Task goal: Go line by line through the records below. Copy whichever lines contain the string "Attorney".

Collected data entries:
- - - -
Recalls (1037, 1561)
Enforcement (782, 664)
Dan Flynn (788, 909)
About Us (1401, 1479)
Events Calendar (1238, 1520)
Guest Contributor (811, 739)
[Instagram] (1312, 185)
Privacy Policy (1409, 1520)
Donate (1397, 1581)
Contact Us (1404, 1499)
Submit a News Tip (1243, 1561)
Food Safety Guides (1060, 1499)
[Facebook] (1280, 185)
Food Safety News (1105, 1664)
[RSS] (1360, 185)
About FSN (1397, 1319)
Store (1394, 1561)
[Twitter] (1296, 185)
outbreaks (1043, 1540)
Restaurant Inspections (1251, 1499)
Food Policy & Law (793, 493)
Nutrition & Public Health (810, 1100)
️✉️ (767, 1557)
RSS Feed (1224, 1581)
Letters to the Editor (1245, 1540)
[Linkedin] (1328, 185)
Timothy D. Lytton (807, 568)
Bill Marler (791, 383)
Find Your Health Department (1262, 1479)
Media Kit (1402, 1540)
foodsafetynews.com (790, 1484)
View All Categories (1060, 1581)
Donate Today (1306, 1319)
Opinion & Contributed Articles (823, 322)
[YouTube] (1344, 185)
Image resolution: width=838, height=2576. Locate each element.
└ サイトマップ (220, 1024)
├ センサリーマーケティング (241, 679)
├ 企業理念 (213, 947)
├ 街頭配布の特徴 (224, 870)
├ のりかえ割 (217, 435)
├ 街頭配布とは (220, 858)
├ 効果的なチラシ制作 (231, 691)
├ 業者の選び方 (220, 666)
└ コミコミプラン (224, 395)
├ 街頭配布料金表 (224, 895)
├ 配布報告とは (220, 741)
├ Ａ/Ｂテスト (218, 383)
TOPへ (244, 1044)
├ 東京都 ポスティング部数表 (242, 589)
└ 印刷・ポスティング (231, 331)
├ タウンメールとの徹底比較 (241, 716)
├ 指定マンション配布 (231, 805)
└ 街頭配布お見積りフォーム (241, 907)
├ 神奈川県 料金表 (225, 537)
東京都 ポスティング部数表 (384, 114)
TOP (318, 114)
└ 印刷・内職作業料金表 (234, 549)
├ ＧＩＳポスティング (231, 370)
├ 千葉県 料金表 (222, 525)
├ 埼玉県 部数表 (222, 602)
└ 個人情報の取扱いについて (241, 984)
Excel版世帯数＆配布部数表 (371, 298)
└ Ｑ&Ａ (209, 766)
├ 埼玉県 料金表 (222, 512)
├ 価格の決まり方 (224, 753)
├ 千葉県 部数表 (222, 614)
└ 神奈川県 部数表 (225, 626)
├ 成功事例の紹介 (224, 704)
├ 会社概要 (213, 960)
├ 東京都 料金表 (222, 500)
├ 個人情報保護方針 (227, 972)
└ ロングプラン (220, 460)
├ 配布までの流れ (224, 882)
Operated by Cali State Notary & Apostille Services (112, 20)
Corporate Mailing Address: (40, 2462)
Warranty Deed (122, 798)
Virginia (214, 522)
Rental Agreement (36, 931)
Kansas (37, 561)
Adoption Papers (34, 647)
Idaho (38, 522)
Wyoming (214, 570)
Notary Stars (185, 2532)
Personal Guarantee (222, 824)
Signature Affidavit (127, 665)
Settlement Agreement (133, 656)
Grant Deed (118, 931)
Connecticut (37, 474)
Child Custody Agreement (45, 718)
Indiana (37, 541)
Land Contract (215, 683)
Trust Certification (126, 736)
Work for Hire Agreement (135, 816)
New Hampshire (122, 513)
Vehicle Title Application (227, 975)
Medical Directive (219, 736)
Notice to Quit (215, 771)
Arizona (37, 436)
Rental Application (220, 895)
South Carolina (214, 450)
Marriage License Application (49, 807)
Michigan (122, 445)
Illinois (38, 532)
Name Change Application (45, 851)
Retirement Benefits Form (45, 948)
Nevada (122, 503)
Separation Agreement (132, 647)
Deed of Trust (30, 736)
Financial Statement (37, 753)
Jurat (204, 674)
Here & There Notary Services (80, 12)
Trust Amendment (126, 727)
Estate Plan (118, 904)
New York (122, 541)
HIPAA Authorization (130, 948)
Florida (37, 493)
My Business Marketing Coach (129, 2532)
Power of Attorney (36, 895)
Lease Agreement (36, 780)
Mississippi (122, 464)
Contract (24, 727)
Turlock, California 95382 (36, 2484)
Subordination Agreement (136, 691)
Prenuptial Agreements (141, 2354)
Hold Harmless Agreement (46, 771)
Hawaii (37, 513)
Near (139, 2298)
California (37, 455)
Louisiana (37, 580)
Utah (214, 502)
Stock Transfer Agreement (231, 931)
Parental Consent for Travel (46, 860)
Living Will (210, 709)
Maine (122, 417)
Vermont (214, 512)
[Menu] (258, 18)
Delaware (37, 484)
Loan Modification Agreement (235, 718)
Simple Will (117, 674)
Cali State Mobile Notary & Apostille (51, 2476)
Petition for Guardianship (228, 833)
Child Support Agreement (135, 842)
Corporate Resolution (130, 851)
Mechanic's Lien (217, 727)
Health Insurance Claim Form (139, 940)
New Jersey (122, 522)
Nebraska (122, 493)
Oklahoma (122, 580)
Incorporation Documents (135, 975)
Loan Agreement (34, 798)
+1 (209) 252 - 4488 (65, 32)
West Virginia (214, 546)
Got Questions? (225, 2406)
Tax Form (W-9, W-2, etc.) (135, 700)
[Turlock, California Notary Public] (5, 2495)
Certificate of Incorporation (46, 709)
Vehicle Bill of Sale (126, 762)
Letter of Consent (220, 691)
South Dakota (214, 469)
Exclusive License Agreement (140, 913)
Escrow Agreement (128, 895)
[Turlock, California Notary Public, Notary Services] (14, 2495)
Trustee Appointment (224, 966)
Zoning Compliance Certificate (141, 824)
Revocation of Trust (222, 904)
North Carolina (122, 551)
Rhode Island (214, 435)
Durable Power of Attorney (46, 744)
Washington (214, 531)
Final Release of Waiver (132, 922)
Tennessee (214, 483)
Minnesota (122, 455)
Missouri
- - - -
Response box:
Power of Attorney (36, 895)
Durable Power of Attorney (46, 744)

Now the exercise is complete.